Most patients who die of breast cancer die of metastasis, the process by which cancer cells spread to other organs of the body. Cancer cells alter their metabolism to grow and expand across other organs. A new study by Prof. Sarah-Maria Fendt from the VIB-KU Leuven Center for Cancer Biology and her PhD student Ilaria Elia has shown that breast cancer cells require the nutrient pyruvate to do this.

 When cancer cells spread to different organs, and in particular to the lungs, they first need to reshape the healthy lung environment into a so-called metastatic niche that supports the growth of cancer cells. The enzyme that cancer cells need to activate this process is called collagen prolyl 4 hydroxylase. Until now, it was believed that the activity of this enzyme is regulated in both cancer and healthy cells by the amount of enzyme present. In other words, it is thought that if a lot of the enzyme is present its activity is high and vice versa. Since collagen prolyl 4 hydroxylase also has important functions in healthy cells, collagen prolyl 4 hydroxylase is a difficult cancer drug target because this would target cancer as well as healthy cells.


Prof. Sarah-Maria Fendt from the VIB-KU Leuven Center for Cancer Biology and her PhD student Ilaria Elia have now discovered that breast cancer cells that reach the lung require the nutrient pyruvate to restructure the healthy lung environment so that cancer cells can grow into metastasis. Specifically, pyruvate drives the production of a small molecule called α-ketoglutarate. This small molecule regulates the activity of collagen prolyl 4 hydroxylase independently of the amount of this enzyme. Importantly, only cancer cells or cells supporting the spread of cancer cells to distant organs seem to rely on this pyruvate-dependent mechanism to create a pro-tumor environment in the lung. This means that inhibiting pyruvate uptake by breast cancer cells, is sufficient to greatly impair metastasis formation in different breast cancer mouse models.
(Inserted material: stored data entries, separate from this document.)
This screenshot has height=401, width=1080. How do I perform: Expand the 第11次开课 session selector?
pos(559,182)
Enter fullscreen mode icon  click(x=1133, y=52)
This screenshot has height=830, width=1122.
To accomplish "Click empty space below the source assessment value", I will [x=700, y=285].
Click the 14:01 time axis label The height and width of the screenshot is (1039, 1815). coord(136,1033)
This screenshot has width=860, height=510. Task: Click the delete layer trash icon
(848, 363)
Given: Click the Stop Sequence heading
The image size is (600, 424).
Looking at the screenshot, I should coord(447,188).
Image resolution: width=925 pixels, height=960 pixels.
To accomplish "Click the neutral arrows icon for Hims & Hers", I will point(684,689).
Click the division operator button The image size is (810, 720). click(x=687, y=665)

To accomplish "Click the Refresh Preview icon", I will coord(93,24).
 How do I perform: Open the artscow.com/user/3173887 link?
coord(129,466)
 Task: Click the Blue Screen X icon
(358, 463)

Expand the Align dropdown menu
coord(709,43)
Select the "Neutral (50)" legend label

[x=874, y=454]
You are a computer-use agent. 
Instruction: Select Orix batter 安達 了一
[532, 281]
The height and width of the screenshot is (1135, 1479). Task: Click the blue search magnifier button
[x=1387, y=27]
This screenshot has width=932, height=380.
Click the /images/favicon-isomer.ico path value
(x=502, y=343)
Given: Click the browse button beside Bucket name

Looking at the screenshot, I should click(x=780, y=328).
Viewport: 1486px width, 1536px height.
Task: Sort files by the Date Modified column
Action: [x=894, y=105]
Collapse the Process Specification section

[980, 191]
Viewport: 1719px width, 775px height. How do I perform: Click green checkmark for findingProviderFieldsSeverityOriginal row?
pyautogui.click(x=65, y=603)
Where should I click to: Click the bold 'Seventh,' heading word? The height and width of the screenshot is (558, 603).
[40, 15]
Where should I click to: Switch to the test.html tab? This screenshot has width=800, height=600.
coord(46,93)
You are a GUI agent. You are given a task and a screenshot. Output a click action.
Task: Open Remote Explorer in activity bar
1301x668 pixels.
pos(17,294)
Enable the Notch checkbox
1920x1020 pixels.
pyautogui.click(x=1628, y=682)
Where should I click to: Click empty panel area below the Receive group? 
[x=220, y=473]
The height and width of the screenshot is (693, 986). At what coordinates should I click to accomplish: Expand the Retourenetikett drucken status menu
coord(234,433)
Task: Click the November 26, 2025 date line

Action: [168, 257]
Interestingly, in an independent study Prof. Geert Carmeliet and Dr. Steve Stegen (Lab of Clinical and Experimental Endocrinology, KU Leuven) have investigated how normal bone cells create a healthy environment using collagen prolyl 4 hydroxylase. They found that bone cells also require α-ketoglutarate to regulate the activity of collagen prolyl 4 hydroxylase resulting in normal bone development and regeneration. But differently to cancer cells, normal bone cells do not rely on pyruvate, but the nutrient glutamine for this important function. Currently, mouse models already exist to target cancer cells without harming healthy cells and vice versa by selectively changing the uptake of pyruvate or glutamine.

Overall, these two studies indicate that healthy and cancer cells use different nutrients to shape their environment. This novel insight can be used to develop new therapies that specifically target breast cancer cells that have spread to the lung, while sparing healthy cells.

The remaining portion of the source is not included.